**ACTIVITY**
According to the mudguard review, what is the largest tyre size the Genetic Carbon Micro Fender can be used with?
Top of DOCUMENT EXCERPT
The Genetic Carbon Micro Fender has been designed to be as unobtrusive as possible while keeping the spray off your bum. It works, but it's also about as expensive as a mudguard can get.
Sometimes you've just got to ride in the wet on your best machine and while you can use SKS's Race Guards or Crud's RoadRacers to keep the spray and mud off your frame they aren't really going to enhance the looks of your top end bike.
All right so Genetic's Carbon Micro Fender is not exactly going to improve your bike's looks either but it's so small and discrete that you're barely going to even notice it. Designed with the sportivist in mind the brief was to create something that's easy to fit, lightweight and makes no noise once fitted.
It's not going to give you much protection in a downpour but it's only designed to keep the worst of the road spray off of your behind and lower back when the roads are wet or damp. Positioned with the leading edge at top dead centre it stops a surprising amount of water from hitting the back of the bike when used with a 23mm tyre and also keeps a lot out of a following rider's eyes. The arrow style pattern underneath the guard is designed to direct the spray on round the wheel towards the road.
The Carbon part of the name comes from the carbon arm which all helps to keep the weight down to just 124g (72g claimed)for the full assembly. The Carbon Micro Fender fits to the drive side of your quick release and with a bit of tweaking the it's fitted in around five minutes using an Allen key and it all seems pretty secure. It certainly didn't cause any issues during testing.
It's intended primarily for rear wheel use, but with a bit of careful planning you can also fit one up front to the front. That would mean a set of mudguards for £95, from which the mathematicians among you have worked out that one of these costs a whopping £47.50. The quality and construction looks good though, if a little fragile. I wouldn't want to bet on it surviving an impact.
On the whole the Genetic Micro Fender works really well for its small size and it's secure too considering it's only attached at its pivot point. It's a huge price though which seems a little difficult to swallow but considering the high value of the bikes you see on a sportive starting grids these days I suppose everything is relative.
Pretty impressive mudguard for its small size but hugely expensive.
road.cc test report
Make and model: Genetic Carbon Micro Fender
Size tested: xx
Tell us what the product is for, and who it's aimed at. What do the manufacturers say about it? How does that compare to your own feelings about it?
It's a quick fix to keep the road spray off of your pride and joy and it's a clever concept that works very well. It fulfils the brief set out by Genetic too.
Tell us some more about the technical aspects of the product?
Forged alloy brackets
Carbon Fibre shaft
For use with up to 700x25mm tyres
Fits together well and is nice and tidy.
Really impressive considering its small size.
Tell us how the product performed overall when used for its designed purpose
It does what its designed to do and it does it well.
Tell us what you particularly liked about the product
Good level of protection for the rider and those following.
Tell us what you particularly disliked about the product
Did you enjoy using the product? It was okay, I have no issue with using full mudguards though
Would you consider buying the product? No.
Would you recommend the product to a friend? Yes.
About the tester
Age: 35 Height: 180cm Weight: 76kg
I usually ride: Ribble Winter Trainer for commuting, Genesis Flyer My best bike is: Sarto Rovigo
I've been riding for: 10-20 years I ride: Every day I would class myself as: Expert
I regularly do the following types of riding: time trialling, commuting, club rides, sportives, fixed/singlespeed,
Stu knocked out his first road.cc review back in 2009 and since then he's chucked the best part of seventy test bikes around the West Country, a couple of them quite literally! With three alloy and two steel bikes in his fleet he's definitely a metal man (that'll be the engineering background) but is slowly warming to that modern carbon fibre stuff along with fat tyres & disc brakes.
It's not all nostalgia though, after spending the last few years in product design Stu keeps banging on about how 3D printing is going to be the next big thing and he's a sucker for a beautiful paint job too.
Bottom of DOCUMENT EXCERPT
Top of STUDY MATERIAL
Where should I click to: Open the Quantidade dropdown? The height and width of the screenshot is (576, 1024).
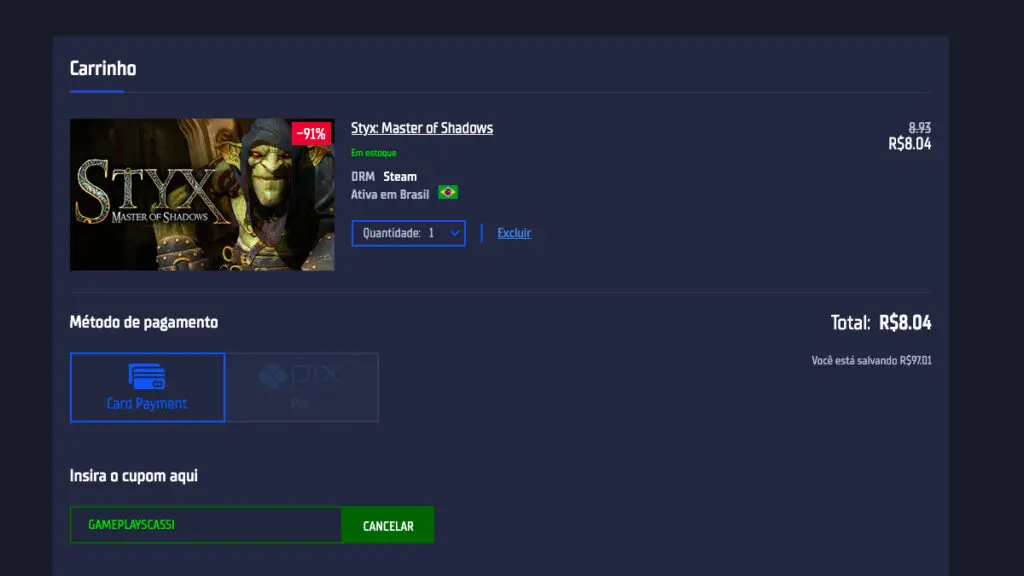point(408,232)
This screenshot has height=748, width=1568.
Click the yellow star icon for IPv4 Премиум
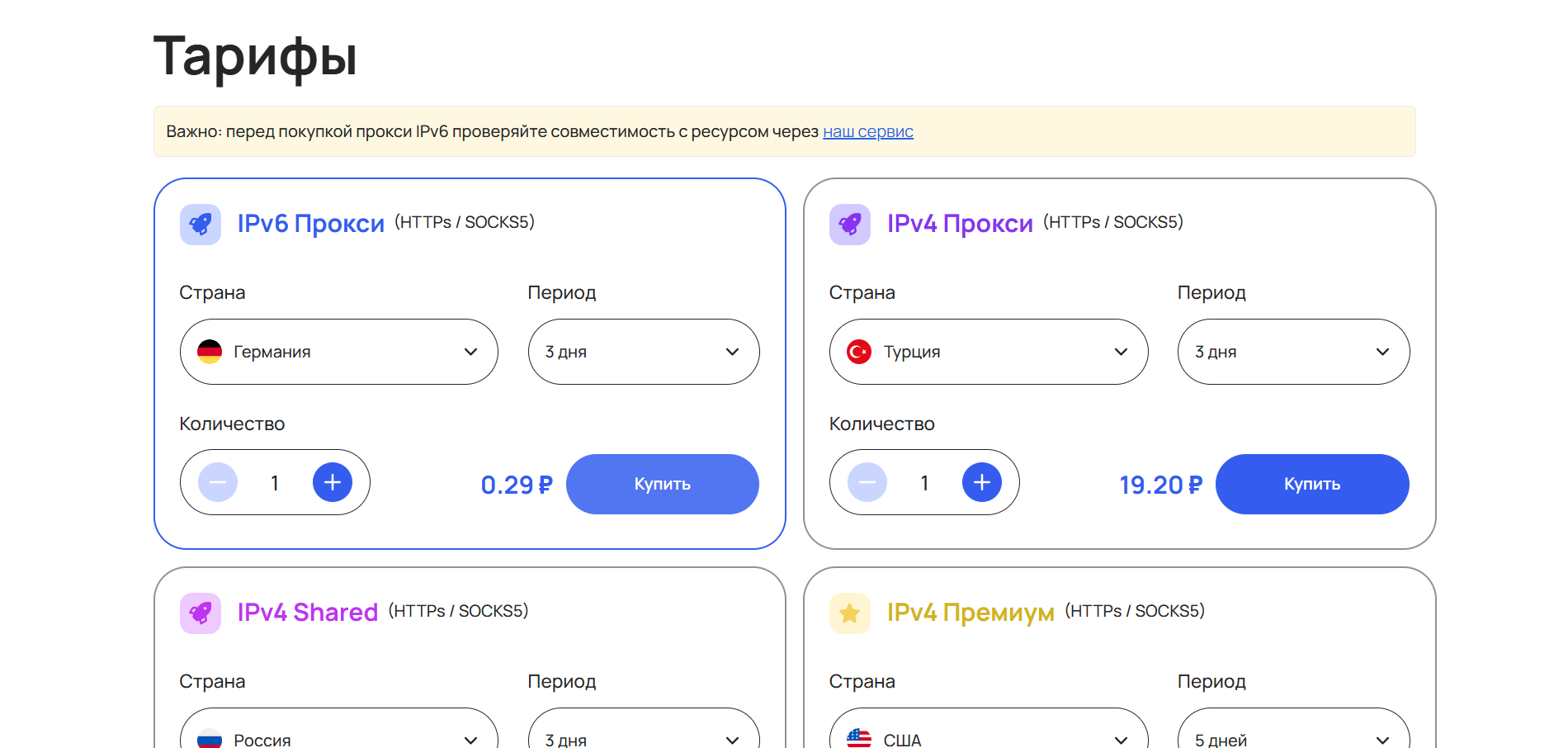[850, 613]
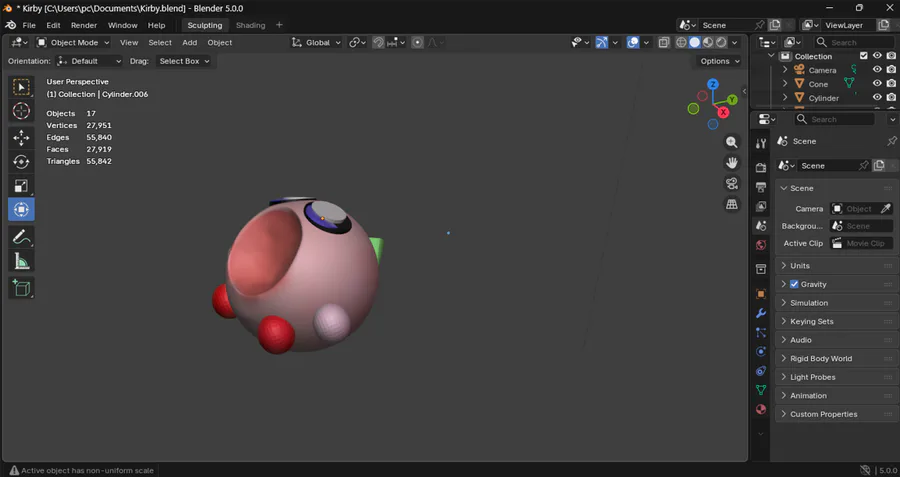Hide the Cone object in viewport
Screen dimensions: 900x477
[x=877, y=84]
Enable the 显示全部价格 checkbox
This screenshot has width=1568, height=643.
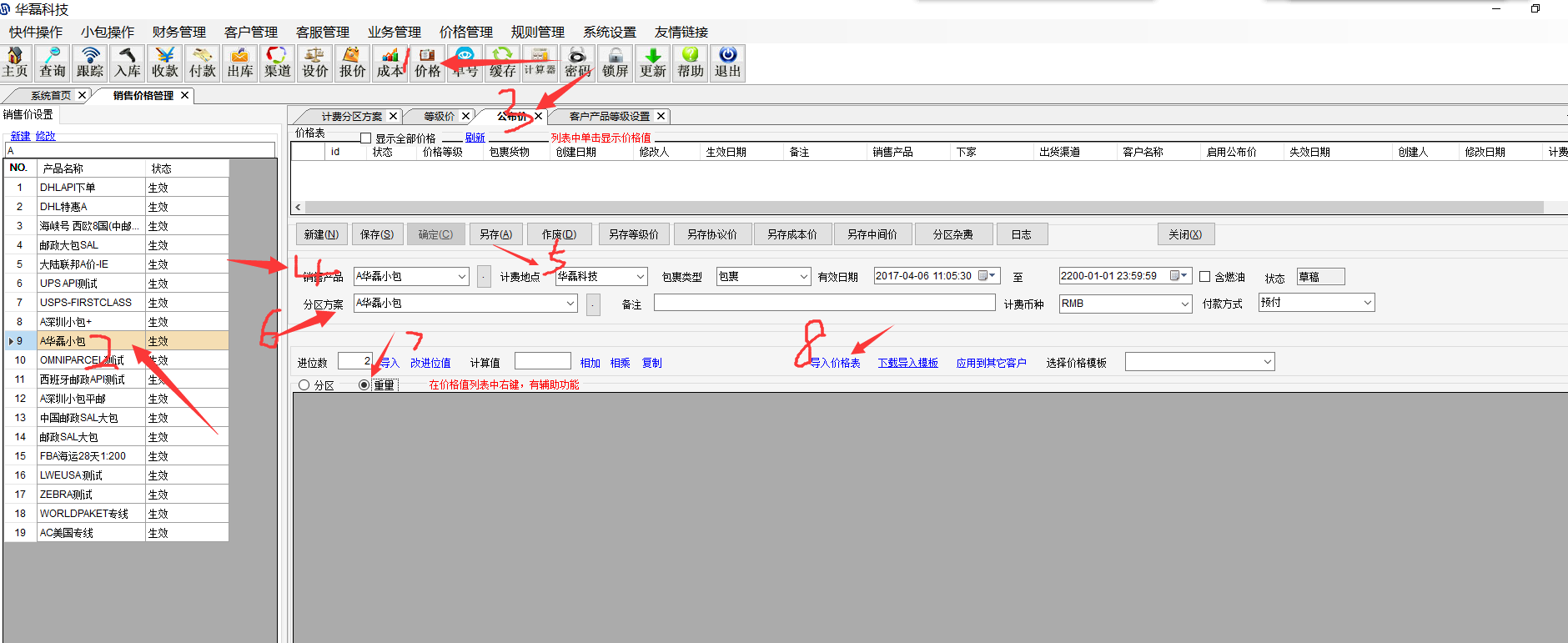tap(365, 138)
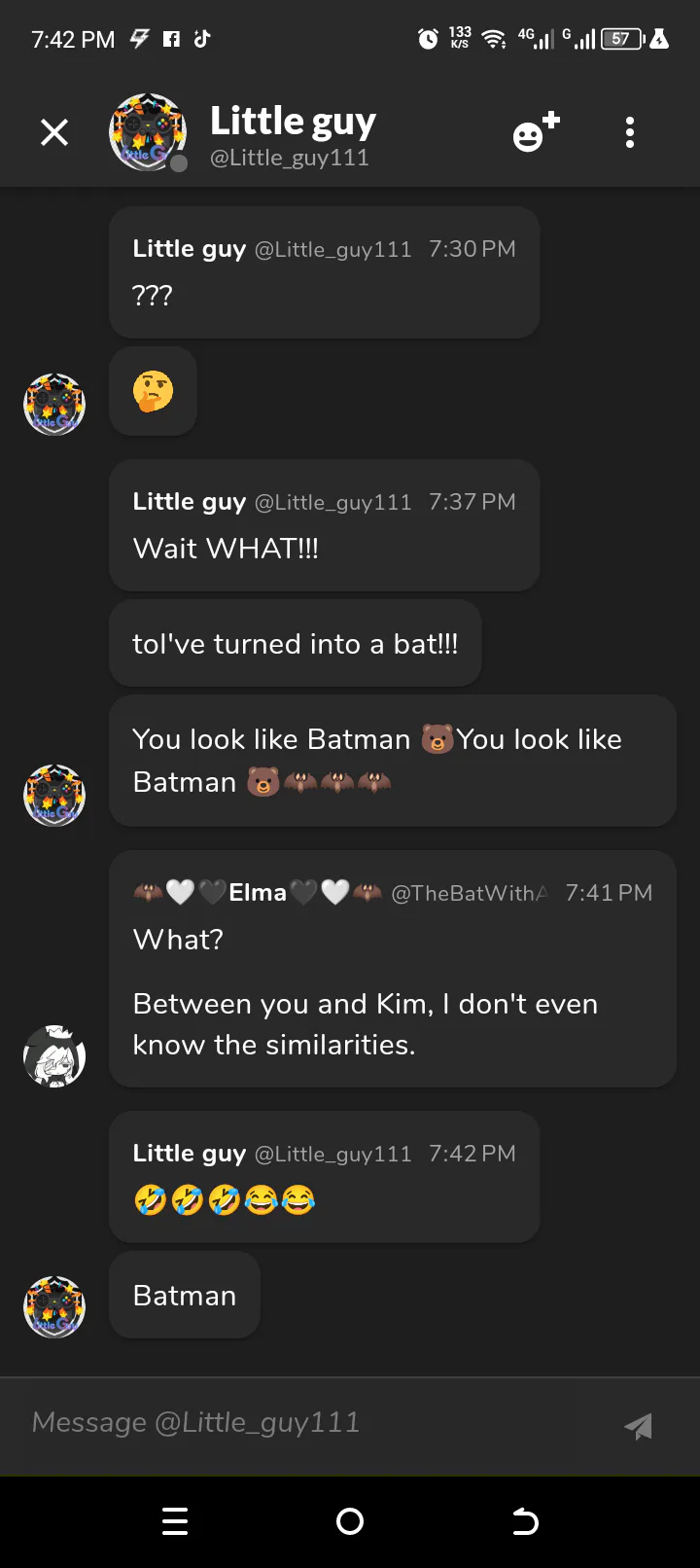This screenshot has width=700, height=1568.
Task: Tap the avatar beside "You look like Batman"
Action: (x=54, y=795)
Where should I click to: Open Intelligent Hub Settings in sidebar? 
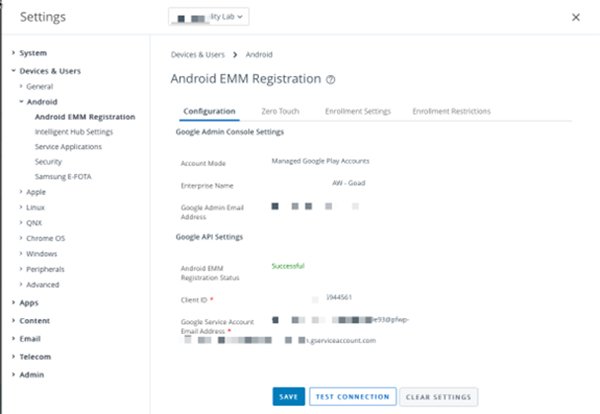coord(73,131)
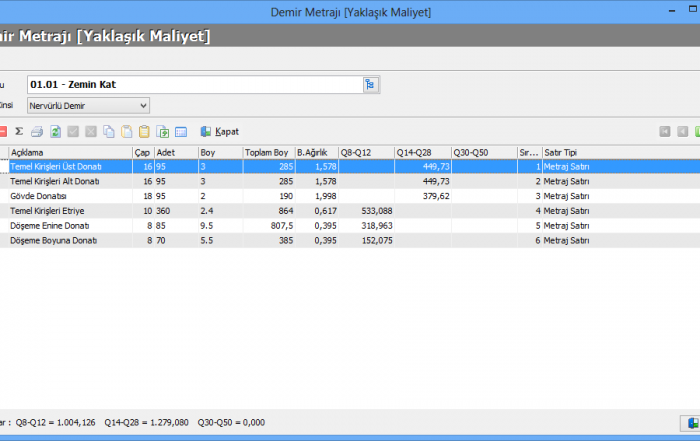Go to previous record navigation button
700x441 pixels.
click(x=683, y=131)
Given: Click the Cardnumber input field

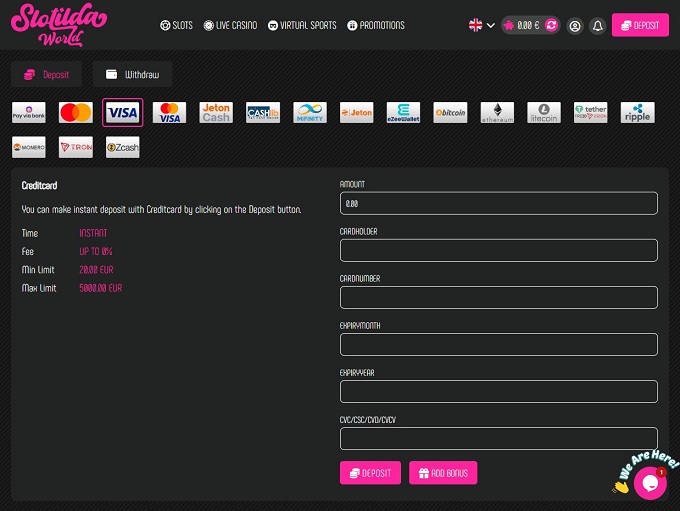Looking at the screenshot, I should pyautogui.click(x=498, y=297).
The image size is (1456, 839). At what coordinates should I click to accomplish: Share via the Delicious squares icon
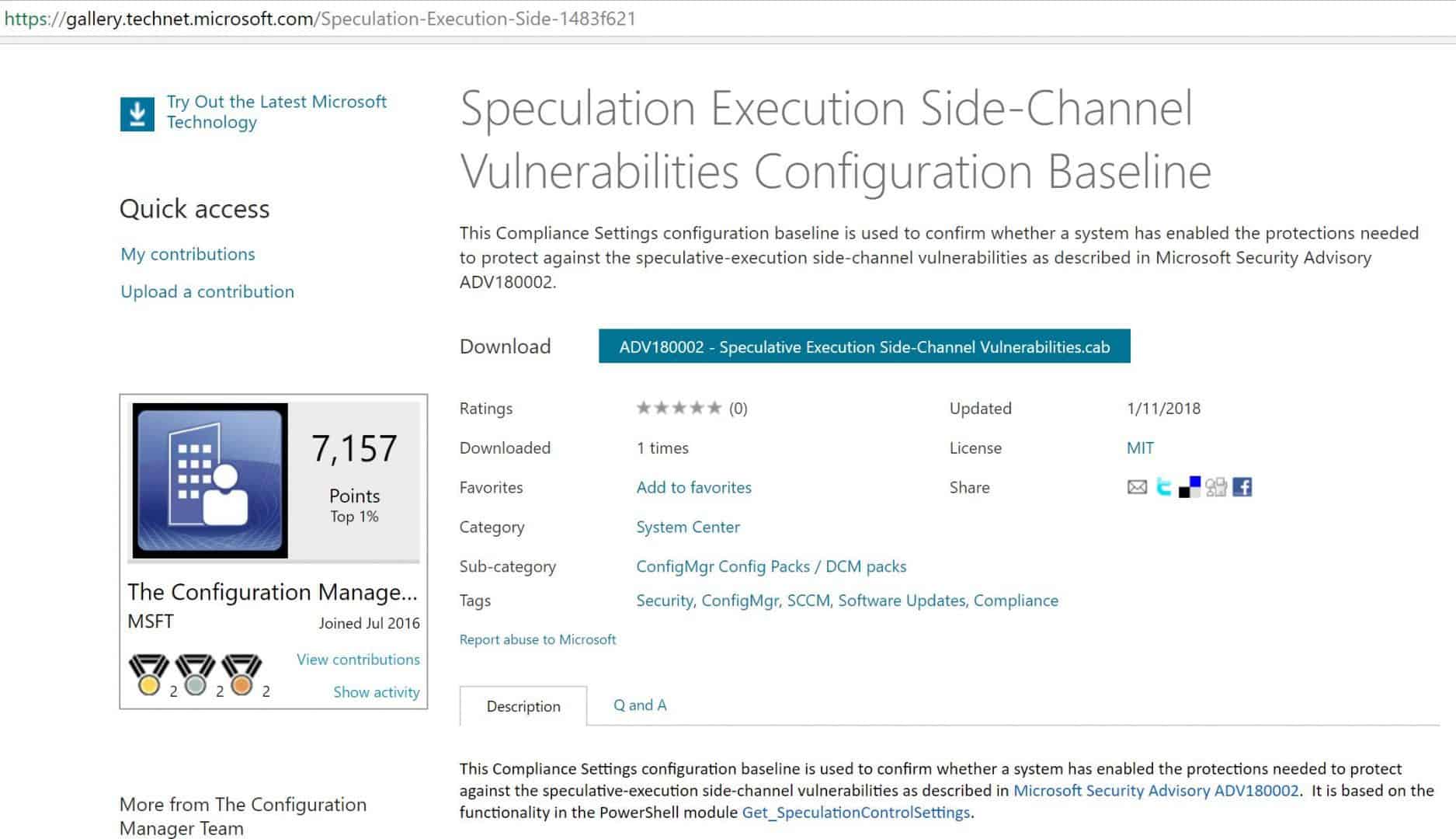click(1190, 487)
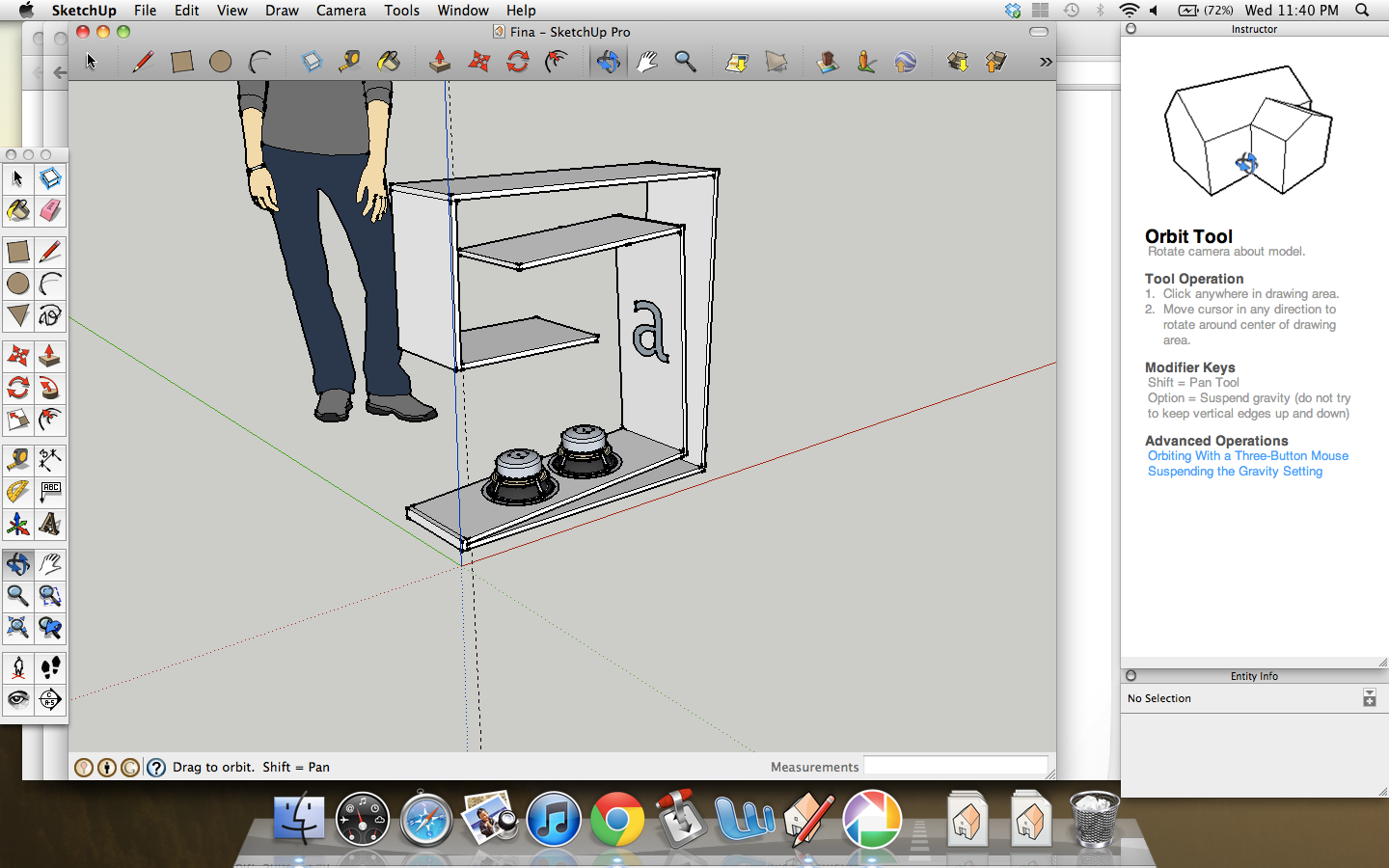This screenshot has height=868, width=1389.
Task: Activate the 3D Text tool
Action: (50, 525)
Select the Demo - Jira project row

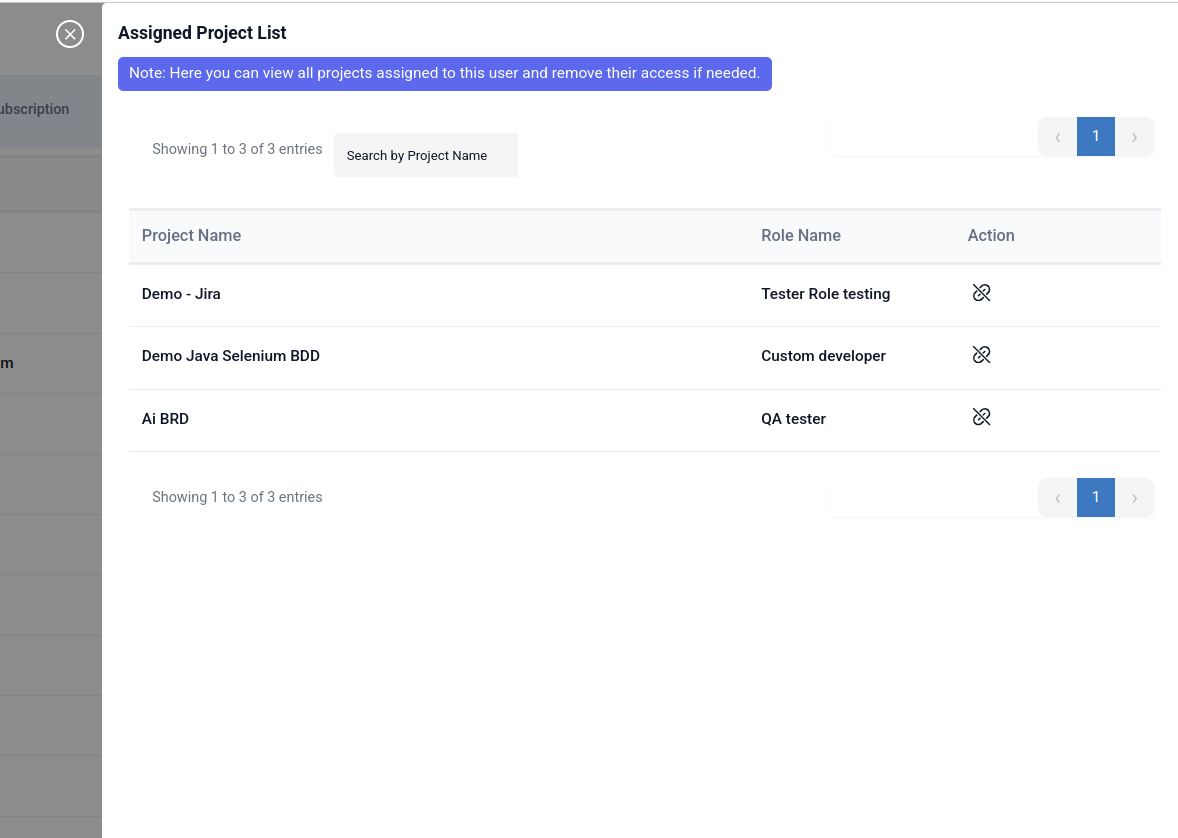click(181, 294)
Bottom of STUDY MATERIAL
**WORKED SOLUTION**
700x25mm